Op te lossen opdrachten:
1) Welke rechter is volgens de oefentekst bevoegd om het verzoek te beoordelen?
2) Vertaal de zin "Tegen deze uitspraak kan geen hoger beroep worden ingesteld." uit de oefentekst naar het Engels.

ECLI:NL:RBDHA:2020:3109
Rechtbank Den Haag
- Voorlopige voorziening
- Rechtspraak.nl
Onbevoegdheid voorzieningenrechter in zaak inzake invordering rijbewijs en buitengebruikstelling kenteken onder WAHV
Op 31 maart 2020 heeft de voorzieningenrechter van de Rechtbank Den Haag uitspraak gedaan in een zaak waarin verzoekster, die haar rijbewijs had ingevorderd gekregen, een verzoek om voorlopige voorziening had ingediend. Verzoekster had op 10 maart 2020 vernomen dat haar rijbewijs was ingevorderd op basis van artikel 28a van de Wet Administratiefrechtelijke Handhaving Verkeersvoorschriften (WAHV) of dat het kenteken van haar auto buiten gebruik was gesteld op basis van artikel 28b van de WAHV. Hiertegen had zij bezwaar gemaakt en verzocht om een voorlopige voorziening. De voorzieningenrechter heeft het verzoek gesloten op basis van artikel 8:83, derde lid, van de Algemene wet bestuursrecht (Awb), wat betekent dat er uitspraak wordt gedaan zonder onderzoek ter zitting.
De voorzieningenrechter heeft vastgesteld dat het verzoek zich richt tegen een invordering van het rijbewijs en dat er geen beroep kan worden ingesteld tegen besluiten die zijn genomen op grond van de WAHV, zoals bepaald in artikel 8:5, eerste lid, van de Awb. De beoordeling van het verzoek valt onder de bevoegdheid van de kantonrechter, waardoor de voorzieningenrechter zich onbevoegd heeft verklaard. Deze uitspraak is gedaan door mr.drs. J.J.P. Bosman, rechter, in aanwezigheid van griffier mr. A. Badermann. Vanwege de coronamaatregelen is de beslissing niet op een openbare zitting uitgesproken, maar zal deze later alsnog worden gedaan. Tegen deze uitspraak kan geen hoger beroep worden ingesteld.

Onderstaande gegevens:
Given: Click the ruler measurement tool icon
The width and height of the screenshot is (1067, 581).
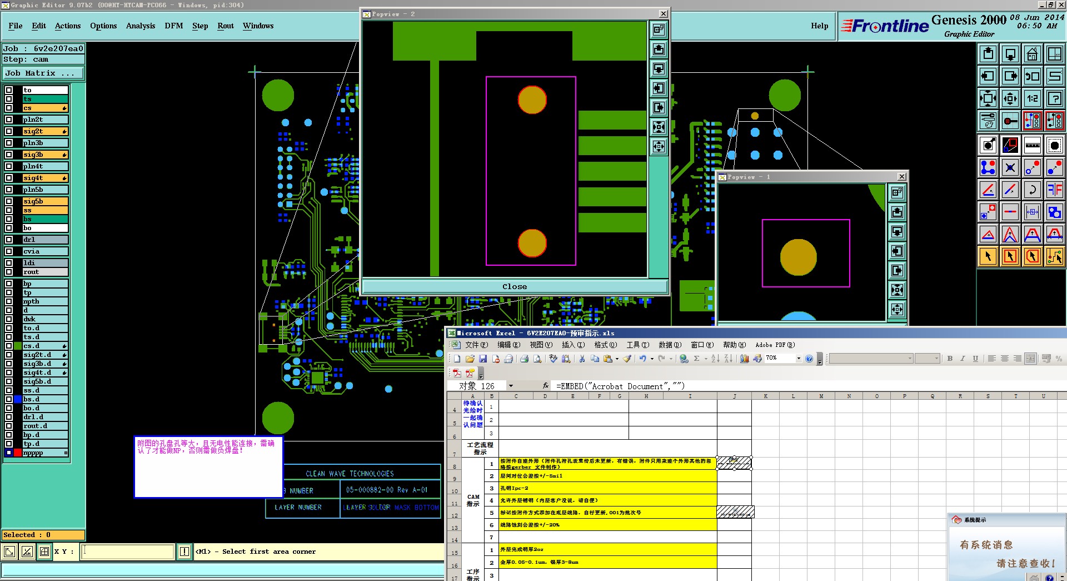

Oplossingen op volgorde:
1) De kantonrechter.

2) No appeal can be lodged against this decision.